A partir de Villaviciosa on sent que la grande ville approche: le charroi augmente, les cavaliers se font plus nombreux, on croise incessamment des recuas de mules, le sol de la route se fait de moins en moins bon.
On aperçoit enfin Madrid qui se développe nettement bien en face de soi. La capitale est construite sur un plateau qui domine le ravin verdoyant du Manzanarès. En avant, dans une admirable situation, surplombant sur le flanc du plateau, bien en évidence, la grande masse du Palais-Royal. Ainsi vue, Madrid offre un fort joli panorama.
On passe le pont sur le Manzanarès qui coule tranquillement sous les ombrages et l'on gravit la pente au sommet de laquelle s'étale la grande ville. L'auto glisse à travers les voitures et les tramways électriques qui fourmillent sur la Puerta del Sol et, tout surpris de se retrouver dans une ville qui ressemble à nos grandes cités de France, vient s'arrêter dans une rue garnie de beaux magasins, devant l'hôtel que nous avons choisi.

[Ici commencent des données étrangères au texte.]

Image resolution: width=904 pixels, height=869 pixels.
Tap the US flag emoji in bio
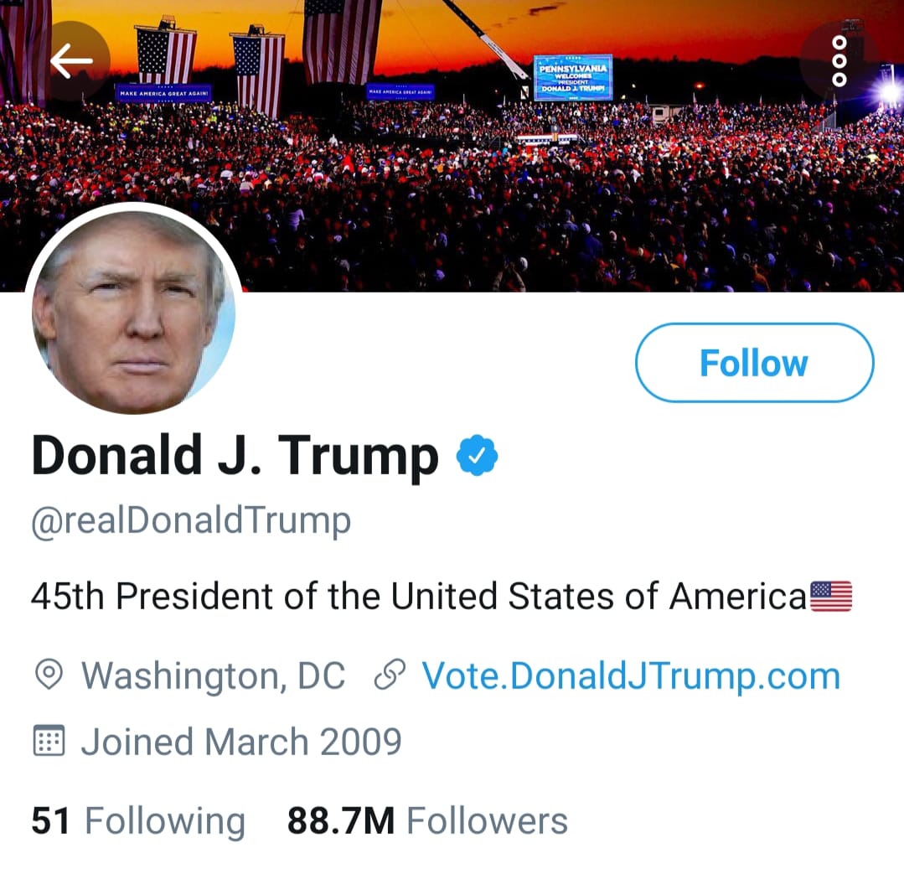[x=831, y=597]
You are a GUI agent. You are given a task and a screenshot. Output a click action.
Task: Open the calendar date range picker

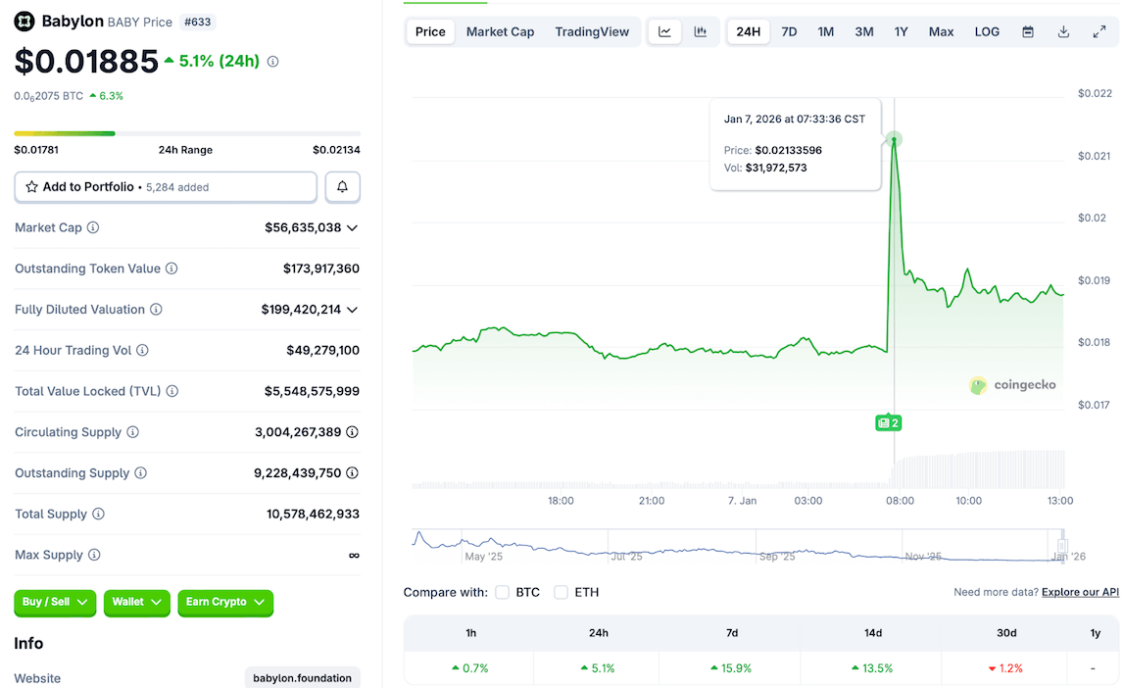click(1028, 31)
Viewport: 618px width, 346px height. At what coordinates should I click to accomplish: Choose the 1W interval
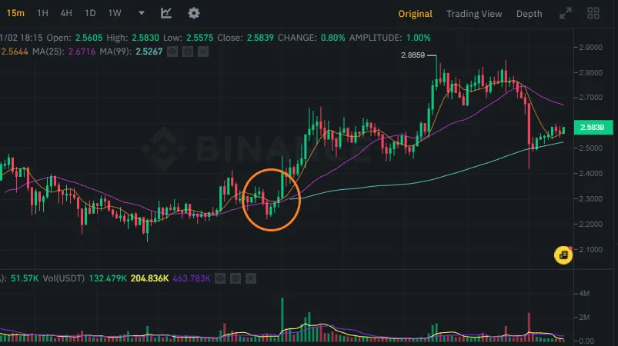pyautogui.click(x=115, y=13)
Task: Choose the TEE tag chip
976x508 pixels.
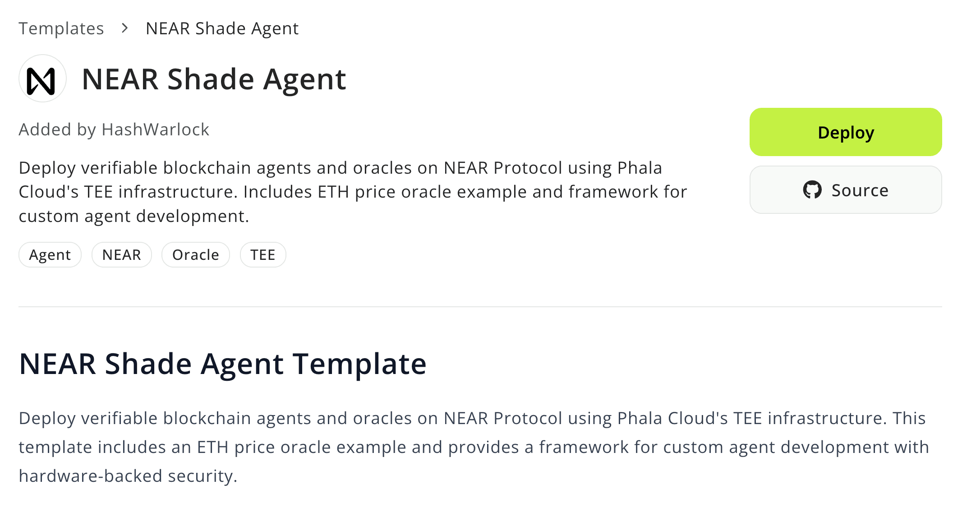Action: tap(263, 255)
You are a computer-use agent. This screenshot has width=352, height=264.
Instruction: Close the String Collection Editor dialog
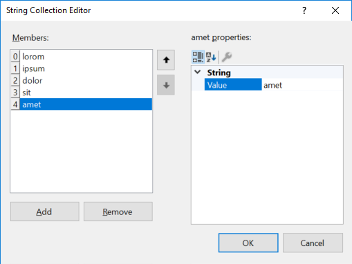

L'Hôtel de Embajadores est situé en plein centre de Madrid, dans un quartier animé et luxueux. Il a de grandes prétentions, mais sa cuisine et ses chambres sont fort médiocres. Nous pensâmes un instant à déménager, mais nous finîmes par y rester en apprenant que nous trouverions certainement deux ou trois autres hôtels où nous pourrions payer encore plus cher, mais où nous ne serions pas mieux! Le niveau des hôtels de Madrid est certainement très bas. N'importe, hier nous couchions à la belle étoile, ce soir nous serons dans des lits, de vrais lits, avec de vrais draps et probablement aussi de vraies puces[ [32].
Jeudi, 5 septembre.
Le cœur de Madrid, le point où l'on sent de la façon la plus intense toutes les pulsations de la grande ville, est la Puerta del Sol.
La Puerta del Sol ou Porte du Soleil doit être une porte, puisque son nom l'indique, et cependant ce n'est pas une porte parce que c'est une place. C'est là que convergent toutes les artères de cette ville si bien tracée qui est la capitale de l'Espagne, c'est là qu'on remarque le plus de monde, de voitures, de tramways, de vie, de mouvement. Cette place est située à l'endroit où s'élevait jadis une ancienne porte de la ville, la Porte du Soleil, ainsi nommée parce que de ce point culminant on contemplait les incroyables effets des couchers du soleil sur les horizons infinis de Castille.
Madrid était autrefois un simple fort arabe placé au-dessus du plateau en sentinelle vigilante. Avec le pays environnant la forteresse tomba entre les mains des catholiques au onzième siècle. Ceux-ci se rassemblèrent peu à peu autour du vieux fort; un village d'abord, puis une petite ville s'élevèrent modestement. Longtemps l'insignifiante Madrid végéta sur son coteau dans l'ignorance des hautes destinées qui lui étaient réservées.
Le pays était alors boisé et fertile, de nombreuses rivières arrosaient continuellement la plaine. Mais là comme partout, l'imprévoyance et l'incurie des Castillans exercèrent leurs abominables ravages: les environs se déboisèrent rapidement, les rivières se tarirent presque toutes, les champs retombèrent en friche et la petite ville ne tarda pas à se trouver,—comme la capitale l'est encore aujourd'hui,—au milieu d'un vaste désert.
On ne saurait trop le dire, car on ne le sait généralement pas assez, aux temps ibères, carthaginois, romains, wisigoths, puis arabes, l'Espagne était un beau pays, fertile, bien cultivé, couvert de grands bois, de vertes prairies, arrosé de nombreux cours d'eau jamais à sec. Les catholiques du moyen âge détruisirent tout cela. De même qu'ils ruinaient ou mutilaient les admirables monuments des civilisations antérieures pour édifier à la place leurs monstrueuses cathédrales, de même ils ne surent conserver les aqueducs romains, les canaux arabes qui apportaient aux villes et aux campagnes la richesse et la vie. Bien plus, ils déboisèrent totalement leur beau pays, tuant la poule aux œufs d'or et, pour quelques bénéfices immédiats, préparant des siècles de misère. Avec les Arabes la richesse foncière de l'Espagne a disparu et si les neuf dixièmes de la Péninsule sont aujourd'hui un désert, c'est aux catholiques destructeurs qu'on le doit.